Where the creekbed fell away to a thighdeep pool Fleming went under and when he came up pulled the girl under with him. He opened his eyes underwater and she had a wildeyed look of panic on her face as if she were drowning. She was frantically trying to unbutton her blouse. She surfaced sputtering and cho
king. She gagged and spat a mouthful of water. She was still trying to undo the blouse but her hands were shaking. When Fleming grasped both sides of the collar and jerked the buttons spun away and she shrugged out of it and reached behind her back to unhook her brassiere. There was a coppery glint of stubble in her armpits, red welts already swelling on her sides.
She went over to the bank of the creek and sat down. She began to cry. The hornets seemed to have departed but he could see them downstream circling their ruined home and the air was vibratory with an angry hum.
She stopped crying and glared at him. You could at least turn your head, she said.
He looked away and when he looked back she had the bra off and was raking crushed hornets out of it. Her breasts were starkly white against the tanned flesh of her stomach and shoulders save the rosecolored nipples and the dark aureole surrounding them. His mouth felt dry and there was a faroff ringing in his ears.

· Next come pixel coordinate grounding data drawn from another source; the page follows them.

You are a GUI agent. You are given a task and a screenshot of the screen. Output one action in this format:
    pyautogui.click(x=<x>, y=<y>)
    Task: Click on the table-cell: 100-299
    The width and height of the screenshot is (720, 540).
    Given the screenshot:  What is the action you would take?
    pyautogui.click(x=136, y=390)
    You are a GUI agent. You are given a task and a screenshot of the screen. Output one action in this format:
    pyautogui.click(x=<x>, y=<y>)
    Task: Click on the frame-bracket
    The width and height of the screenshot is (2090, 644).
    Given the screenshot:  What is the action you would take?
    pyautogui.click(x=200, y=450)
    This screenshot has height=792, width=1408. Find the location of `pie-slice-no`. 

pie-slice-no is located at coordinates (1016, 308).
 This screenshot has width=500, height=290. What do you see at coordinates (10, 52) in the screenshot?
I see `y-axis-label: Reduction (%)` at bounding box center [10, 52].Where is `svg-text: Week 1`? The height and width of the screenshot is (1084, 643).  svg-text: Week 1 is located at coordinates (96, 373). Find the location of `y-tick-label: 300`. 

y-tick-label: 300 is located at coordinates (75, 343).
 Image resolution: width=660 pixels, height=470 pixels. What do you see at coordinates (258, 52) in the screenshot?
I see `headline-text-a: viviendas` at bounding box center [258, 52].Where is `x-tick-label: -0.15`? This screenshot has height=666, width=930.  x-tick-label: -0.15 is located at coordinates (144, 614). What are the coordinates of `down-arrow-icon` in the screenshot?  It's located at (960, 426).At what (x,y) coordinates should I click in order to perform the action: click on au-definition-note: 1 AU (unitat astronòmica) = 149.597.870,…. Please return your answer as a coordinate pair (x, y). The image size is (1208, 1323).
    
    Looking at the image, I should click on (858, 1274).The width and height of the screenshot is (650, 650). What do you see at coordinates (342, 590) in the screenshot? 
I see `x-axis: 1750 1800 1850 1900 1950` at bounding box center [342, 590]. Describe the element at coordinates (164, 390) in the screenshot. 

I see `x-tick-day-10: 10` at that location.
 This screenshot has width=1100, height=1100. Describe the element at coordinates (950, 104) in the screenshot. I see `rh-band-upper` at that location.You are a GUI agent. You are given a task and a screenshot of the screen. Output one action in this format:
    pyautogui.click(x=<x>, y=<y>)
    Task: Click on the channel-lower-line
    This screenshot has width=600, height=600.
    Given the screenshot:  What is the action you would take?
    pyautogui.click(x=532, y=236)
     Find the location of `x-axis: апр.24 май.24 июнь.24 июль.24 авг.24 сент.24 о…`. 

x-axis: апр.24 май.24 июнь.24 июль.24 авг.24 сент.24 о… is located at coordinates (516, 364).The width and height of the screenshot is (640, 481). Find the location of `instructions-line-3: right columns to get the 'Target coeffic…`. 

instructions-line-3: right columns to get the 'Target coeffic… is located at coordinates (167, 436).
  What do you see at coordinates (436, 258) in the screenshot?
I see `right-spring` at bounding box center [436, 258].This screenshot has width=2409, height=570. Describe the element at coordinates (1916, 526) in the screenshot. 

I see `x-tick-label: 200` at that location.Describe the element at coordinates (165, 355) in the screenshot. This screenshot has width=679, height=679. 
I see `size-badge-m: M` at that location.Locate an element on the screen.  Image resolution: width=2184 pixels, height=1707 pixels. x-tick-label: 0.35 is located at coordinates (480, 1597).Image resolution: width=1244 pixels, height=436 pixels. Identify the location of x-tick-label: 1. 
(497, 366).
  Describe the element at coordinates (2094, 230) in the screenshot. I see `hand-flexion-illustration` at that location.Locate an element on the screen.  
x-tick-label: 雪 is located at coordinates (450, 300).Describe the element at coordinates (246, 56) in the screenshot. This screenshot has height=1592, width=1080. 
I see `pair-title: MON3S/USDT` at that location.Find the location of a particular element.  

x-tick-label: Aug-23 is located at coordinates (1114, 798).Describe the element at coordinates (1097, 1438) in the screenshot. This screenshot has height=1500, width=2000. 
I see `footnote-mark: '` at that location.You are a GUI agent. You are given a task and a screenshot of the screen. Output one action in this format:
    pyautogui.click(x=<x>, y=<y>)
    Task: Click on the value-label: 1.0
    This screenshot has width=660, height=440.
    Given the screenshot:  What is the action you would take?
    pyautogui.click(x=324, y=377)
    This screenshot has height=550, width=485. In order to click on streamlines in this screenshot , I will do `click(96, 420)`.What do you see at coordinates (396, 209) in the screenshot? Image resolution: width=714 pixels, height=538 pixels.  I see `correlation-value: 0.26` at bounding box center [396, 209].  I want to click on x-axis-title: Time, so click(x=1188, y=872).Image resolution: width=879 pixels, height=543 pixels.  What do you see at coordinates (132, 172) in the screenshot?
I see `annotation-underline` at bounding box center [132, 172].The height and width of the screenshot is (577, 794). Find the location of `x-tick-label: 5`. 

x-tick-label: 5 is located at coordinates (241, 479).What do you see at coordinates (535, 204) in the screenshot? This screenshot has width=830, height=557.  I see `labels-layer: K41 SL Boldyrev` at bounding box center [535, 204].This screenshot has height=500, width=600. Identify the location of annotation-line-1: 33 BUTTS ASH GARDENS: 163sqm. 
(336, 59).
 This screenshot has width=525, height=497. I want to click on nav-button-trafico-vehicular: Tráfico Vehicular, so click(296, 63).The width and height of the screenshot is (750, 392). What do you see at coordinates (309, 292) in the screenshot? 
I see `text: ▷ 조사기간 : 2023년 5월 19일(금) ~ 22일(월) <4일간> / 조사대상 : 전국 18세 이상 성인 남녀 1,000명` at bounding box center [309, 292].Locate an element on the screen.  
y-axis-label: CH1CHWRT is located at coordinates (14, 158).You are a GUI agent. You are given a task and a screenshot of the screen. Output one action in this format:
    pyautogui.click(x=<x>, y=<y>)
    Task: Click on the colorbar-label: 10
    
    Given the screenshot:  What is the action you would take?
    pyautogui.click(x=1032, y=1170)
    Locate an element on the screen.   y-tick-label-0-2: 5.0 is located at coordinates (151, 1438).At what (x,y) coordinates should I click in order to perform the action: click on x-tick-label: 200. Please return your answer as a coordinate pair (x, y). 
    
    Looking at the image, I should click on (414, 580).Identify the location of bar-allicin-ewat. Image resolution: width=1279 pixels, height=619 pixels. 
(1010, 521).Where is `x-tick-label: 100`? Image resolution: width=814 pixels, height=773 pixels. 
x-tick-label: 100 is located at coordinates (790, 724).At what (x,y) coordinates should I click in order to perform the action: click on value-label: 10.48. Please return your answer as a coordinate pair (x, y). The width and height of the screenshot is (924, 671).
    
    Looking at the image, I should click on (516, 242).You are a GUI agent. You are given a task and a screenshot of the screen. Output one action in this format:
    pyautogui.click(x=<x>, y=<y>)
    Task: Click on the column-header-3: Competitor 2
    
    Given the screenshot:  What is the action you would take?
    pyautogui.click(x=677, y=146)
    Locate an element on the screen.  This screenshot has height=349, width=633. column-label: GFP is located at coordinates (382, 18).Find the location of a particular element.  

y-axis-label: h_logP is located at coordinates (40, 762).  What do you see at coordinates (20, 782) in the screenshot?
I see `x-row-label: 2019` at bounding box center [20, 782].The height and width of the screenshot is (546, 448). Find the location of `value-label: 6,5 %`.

I told you to look the other way.
How many times did they get you?
I don’t know. A lot. I can’t stand this, they stung me all over. She was dipping water in her cupped hands and rubbing it over her breasts.
You’re not allergic, are you?
How the hell would I know? I don’t even know what kind of bugs those were.
They’re not bugs, they’re hornets. Why on earth would you slam a rock into a hornets’ nest?
I told you I didn’t know what they were. It was just a big gray paper thing and I wondered what would happen if I hit it with a rock.
That’s what happens.
Well. I’m from Michigan. They don’t have the things hanging from lampposts in Detroit.
The girl had covered herself as best she could with the blouse and beneath it she sat hunched and miserable. Fleming’s stings hurt as well but the sheer fact of seeing the girl and talking with her seemed to diminish the pain. She had blond hair with auburn lights in it and eyes of clear guileless blue and light played on the angles of her face in an interesting way. There was a faint prettiness about her but also something vaguely familiar, and he kept wondering if he’d seen her before or just someone that looked like her.